Неловко мне стало, помялся я и спрашиваю:
— А что же нам теперь делать? Что своим-то сказать. Сорик-оглу с нас налоги требует.
— Пока дело не прояснится, ничего не платите. Пожалуй, лучше поднимитесь к губернатору. Все ему объясните. Скажете, Сорик-оглу объявил себя хозяином вашей деревни, а на самом деле ваш хозяин такой-то. Мы, мол, написали ему письмо, просим у него совета. Если губернатор вам скажет, что ваш ага теперь Сорик-оглу, значит, так и есть. Придется вам платить ему налоги.

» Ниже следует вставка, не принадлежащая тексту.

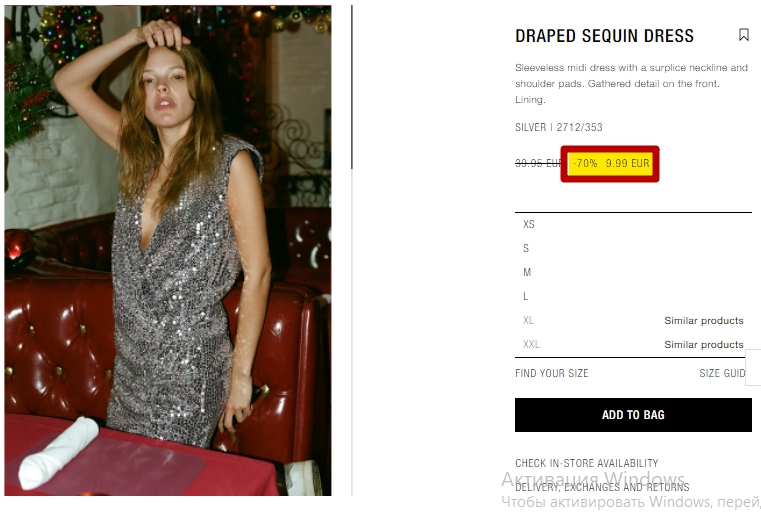Viewport: 761px width, 515px height.
Task: Pick the unavailable XL size
Action: click(x=528, y=320)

Староста шепчет мне на ухо:
— Да кто нас к губернатору пустит? Ты скажи ему, пусть нас проводит.
Я и говорю абукату:
— Мы-то пойдем, да ведь не пустят туда нас, деревенских.
Засмеялся абукат.
— Как не пустят? Вы теперь хозяева нашей страны.
Потом улыбку с лица согнал и говорит:
— Как подойдете к особняку губернатора, увидите у дверей полицейского. Подойдете к нему и скажете: нас, мол, послал к губернатору Хызыр-бек, он передает тебе свой привет. Полицейский проведет вас куда следует.
Пожелали мы абукату доброго здоровья, распрощались с ним, вышли наружу. Тут писарь спросил у нас два золотых, что абукат не взял. На почтовые, мол, расходы. Забрал, бросил их себе в карман.
— Заходите, — говорит, — как-нибудь на кофеек.
Показал нам губернаторский дом и зашагал к себе в контору.
Подходим мы к дому — у обоих сердце бьется. У дверей никого. Заходим внутрь, подымаемся по лестнице. Перед нами — большой зал, а в конце его — дверь двустворчатая. У дверей один полицейский и один жандарм. На стене картина: Гази-паша на коне сидит.
Подходим к двери — полицейский брови насупил.
— Что надо?
— Так и так, мы от абуката Хызыр-бека. Он тебе привет посылает. Нам по делу к губернатору надо.
Полицейский враз лицом просветлел, усадил нас, спрашивает, в чем наше дело. Потом говорит:
— Ждите. Я о вас доложу. Может, и примет.
Поправил на себе ремень, пригладил волосы, постучался в двери, зашел внутрь. Возвращается.
— Проходите, — говорит. — Господин губернатор вас ждет.
Сняли мы у дверей свою обувку, полицейский с нас еще и шапки поснимал.
Входим. Перед нами стол под стеклом, за столом огромное кресло, в нем сидит сам губернатор. Представительный такой. Брови густые, как у Гази-паши, глаз острый. В лицо ему и глянуть жутко.
Застыли мы у дверей как вкопанные, оторопь нас взяла, и вдруг слышим:
— Проходите поближе, дорогие гости!
Это он нам так ласково говорит и знаком садиться указывает.
Без отца я вырос. Ласки ни от кого не видал. Услышу от кого доброе слово — сердце так птицей и встрепенется навстречу доброте людской. Бросился я ему руки-ноги целовать. Не позволил он. Встал, кликнул полицейского, велел нас конфетами из коробки угостить. Потом принялся нас расспрашивать, откуда мы да с какой заботой пришли. Голос участливый. Тут развязались наши языки, мы ему все выложили про деревню Карга Дюзю.